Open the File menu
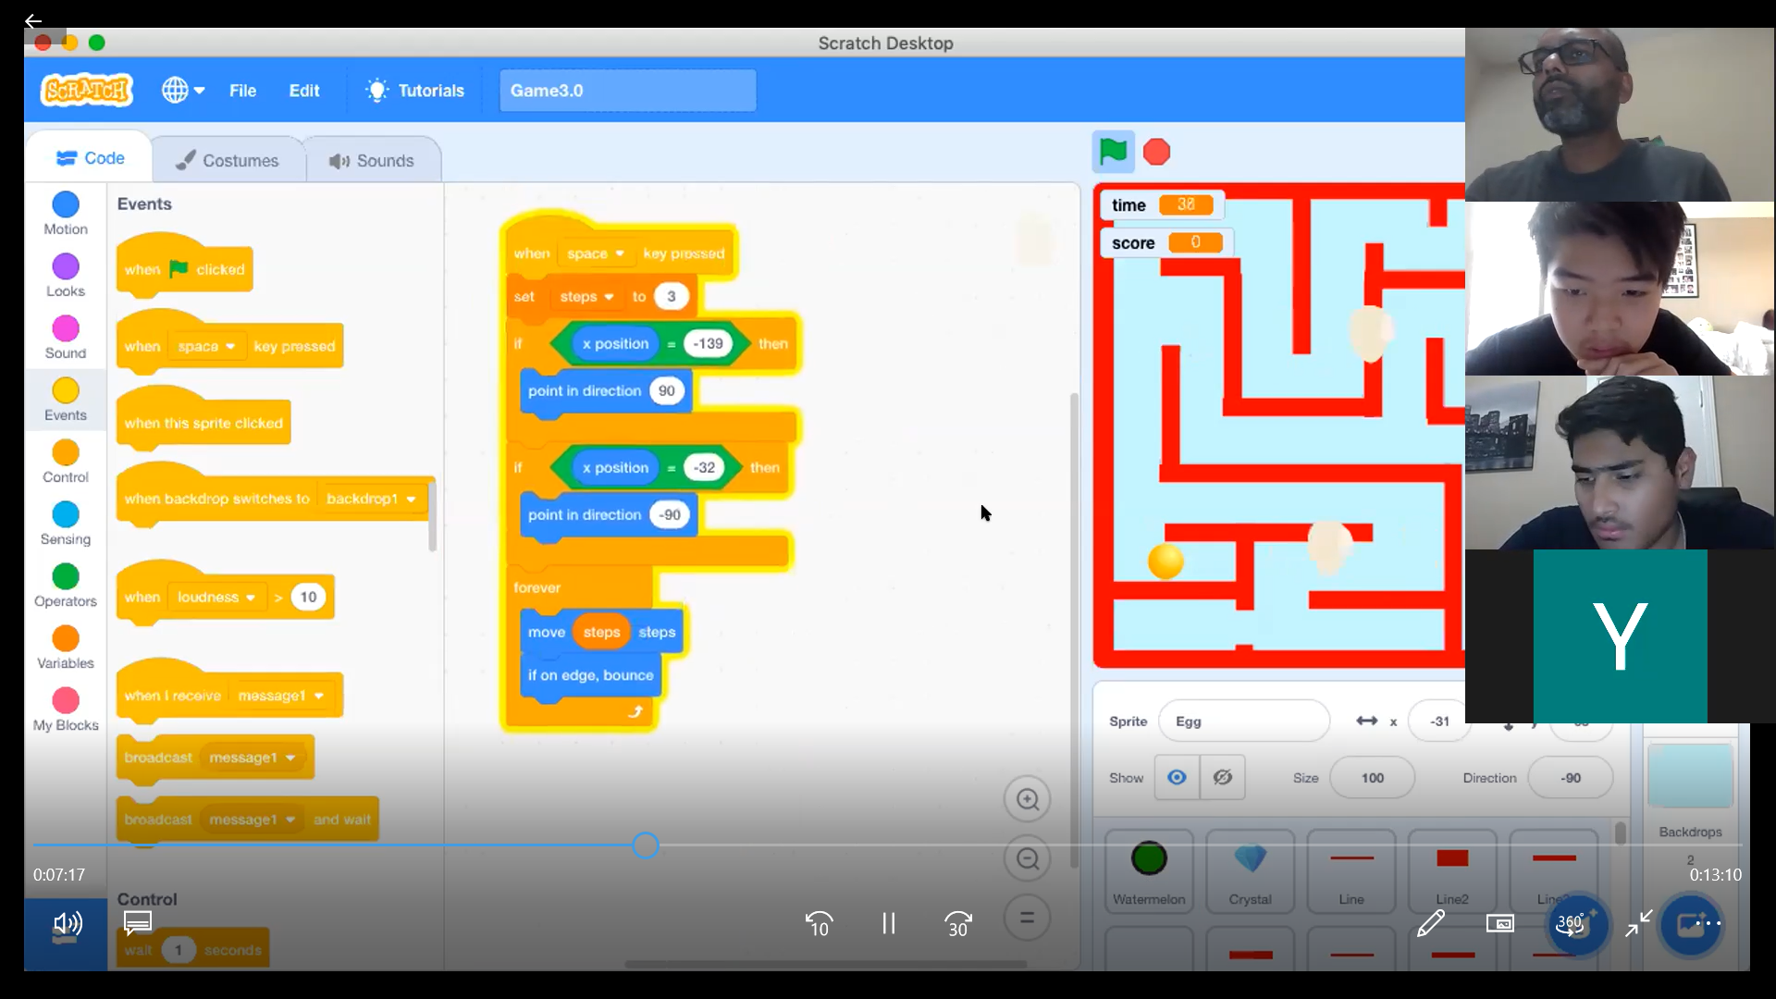tap(242, 91)
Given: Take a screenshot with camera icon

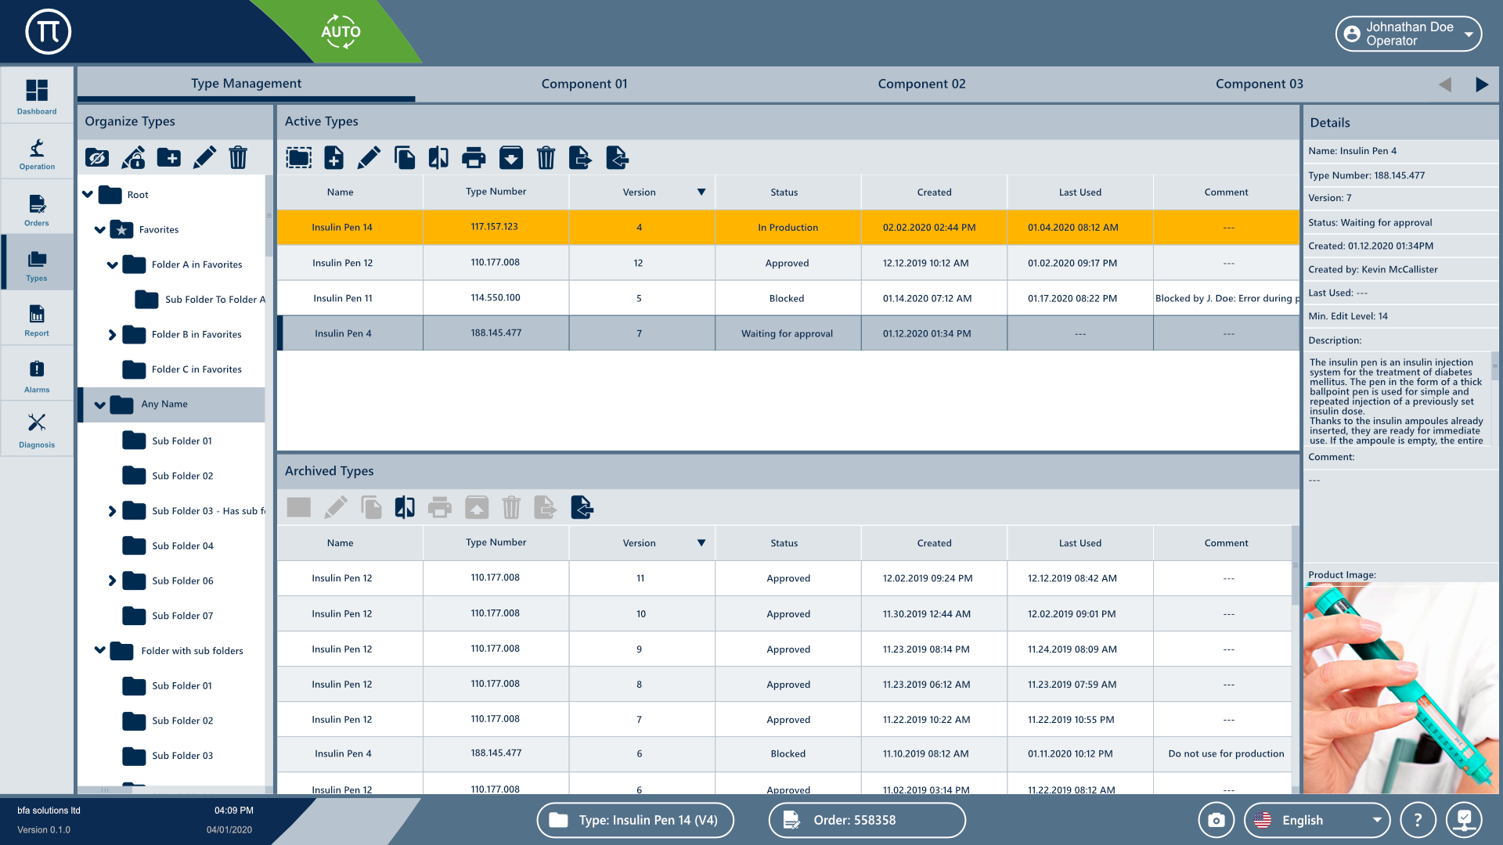Looking at the screenshot, I should pos(1216,820).
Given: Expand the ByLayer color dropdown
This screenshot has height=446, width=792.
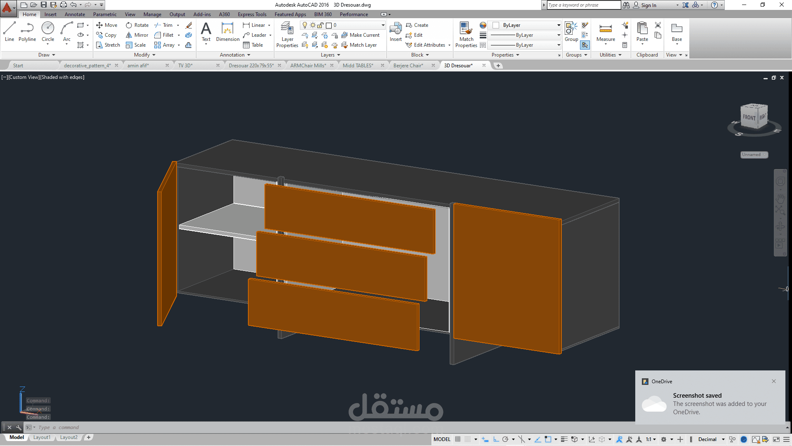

━━━

* [Exercise objective]: Copy all the material exactly; omit images.

* [Solution below]:
Open the File menu
tap(242, 91)
Given: Take a screenshot with camera icon

Looking at the screenshot, I should pos(1216,820).
Given: Expand the ByLayer color dropdown
This screenshot has height=446, width=792.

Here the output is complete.